- **Work instructions**
Rewrite the entries below, substituting "Identify the element" for every "Describe the element" and leaving everything else unchanged.

- **Data provided**
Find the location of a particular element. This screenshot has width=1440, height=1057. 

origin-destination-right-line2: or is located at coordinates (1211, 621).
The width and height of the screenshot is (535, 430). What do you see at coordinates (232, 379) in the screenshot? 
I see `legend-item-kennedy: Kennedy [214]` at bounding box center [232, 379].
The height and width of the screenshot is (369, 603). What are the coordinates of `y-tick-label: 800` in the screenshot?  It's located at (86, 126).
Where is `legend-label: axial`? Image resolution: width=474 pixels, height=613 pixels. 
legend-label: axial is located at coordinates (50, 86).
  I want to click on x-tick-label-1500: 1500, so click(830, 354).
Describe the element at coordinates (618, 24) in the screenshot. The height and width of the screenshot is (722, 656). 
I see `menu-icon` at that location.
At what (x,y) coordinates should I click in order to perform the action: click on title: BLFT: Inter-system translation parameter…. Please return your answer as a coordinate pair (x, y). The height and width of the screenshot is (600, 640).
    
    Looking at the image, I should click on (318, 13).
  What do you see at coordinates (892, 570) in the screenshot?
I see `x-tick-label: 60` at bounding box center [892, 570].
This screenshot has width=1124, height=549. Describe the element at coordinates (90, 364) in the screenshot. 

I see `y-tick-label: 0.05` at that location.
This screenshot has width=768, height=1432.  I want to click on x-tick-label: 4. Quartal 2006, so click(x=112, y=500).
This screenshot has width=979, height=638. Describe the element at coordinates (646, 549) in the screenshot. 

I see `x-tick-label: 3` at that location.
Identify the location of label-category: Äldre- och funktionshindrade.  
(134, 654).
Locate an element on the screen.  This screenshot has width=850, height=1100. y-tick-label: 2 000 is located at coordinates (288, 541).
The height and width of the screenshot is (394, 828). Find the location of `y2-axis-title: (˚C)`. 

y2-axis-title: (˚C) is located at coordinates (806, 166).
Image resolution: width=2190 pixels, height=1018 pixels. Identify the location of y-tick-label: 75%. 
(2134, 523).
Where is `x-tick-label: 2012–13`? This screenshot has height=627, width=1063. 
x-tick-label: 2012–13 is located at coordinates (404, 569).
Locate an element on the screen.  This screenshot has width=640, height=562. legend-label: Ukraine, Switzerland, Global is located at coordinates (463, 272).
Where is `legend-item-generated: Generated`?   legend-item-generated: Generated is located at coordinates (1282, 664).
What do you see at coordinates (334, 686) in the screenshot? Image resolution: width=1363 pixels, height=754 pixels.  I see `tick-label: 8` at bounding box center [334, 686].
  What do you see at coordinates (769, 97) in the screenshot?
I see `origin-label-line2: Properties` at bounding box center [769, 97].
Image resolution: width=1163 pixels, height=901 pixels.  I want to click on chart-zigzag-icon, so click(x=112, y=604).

- **Response area**
Find the location of a particular element. This screenshot has width=1440, height=1057. 

origin-destination-right-line2: or is located at coordinates (1211, 621).
The width and height of the screenshot is (535, 430). What do you see at coordinates (232, 379) in the screenshot? 
I see `legend-item-kennedy: Kennedy [214]` at bounding box center [232, 379].
The height and width of the screenshot is (369, 603). What are the coordinates of `y-tick-label: 800` in the screenshot?  It's located at (86, 126).
Where is `legend-label: axial`? Image resolution: width=474 pixels, height=613 pixels. 
legend-label: axial is located at coordinates (50, 86).
  I want to click on x-tick-label-1500: 1500, so click(830, 354).
Identify the element at coordinates (618, 24) in the screenshot. The height and width of the screenshot is (722, 656). 
I see `menu-icon` at that location.
At what (x,y) coordinates should I click in order to perform the action: click on title: BLFT: Inter-system translation parameter…. Please return your answer as a coordinate pair (x, y). The height and width of the screenshot is (600, 640).
    
    Looking at the image, I should click on (318, 13).
  What do you see at coordinates (892, 570) in the screenshot?
I see `x-tick-label: 60` at bounding box center [892, 570].
This screenshot has width=1124, height=549. Identify the element at coordinates (90, 364) in the screenshot. 

I see `y-tick-label: 0.05` at that location.
This screenshot has width=768, height=1432.  I want to click on x-tick-label: 4. Quartal 2006, so click(x=112, y=500).
This screenshot has width=979, height=638. Identify the element at coordinates (646, 549) in the screenshot. 

I see `x-tick-label: 3` at that location.
Identify the location of label-category: Äldre- och funktionshindrade.  
(134, 654).
Locate an element on the screen.  This screenshot has width=850, height=1100. y-tick-label: 2 000 is located at coordinates (288, 541).
The height and width of the screenshot is (394, 828). Find the location of `y2-axis-title: (˚C)`. 

y2-axis-title: (˚C) is located at coordinates (806, 166).
Image resolution: width=2190 pixels, height=1018 pixels. Identify the location of y-tick-label: 75%. 
(2134, 523).
Where is `x-tick-label: 2012–13`? This screenshot has height=627, width=1063. 
x-tick-label: 2012–13 is located at coordinates (404, 569).
Locate an element on the screen.  This screenshot has width=640, height=562. legend-label: Ukraine, Switzerland, Global is located at coordinates (463, 272).
Where is `legend-item-generated: Generated`?   legend-item-generated: Generated is located at coordinates (1282, 664).
What do you see at coordinates (334, 686) in the screenshot? Image resolution: width=1363 pixels, height=754 pixels.  I see `tick-label: 8` at bounding box center [334, 686].
  What do you see at coordinates (769, 97) in the screenshot?
I see `origin-label-line2: Properties` at bounding box center [769, 97].
Image resolution: width=1163 pixels, height=901 pixels.  I want to click on chart-zigzag-icon, so click(x=112, y=604).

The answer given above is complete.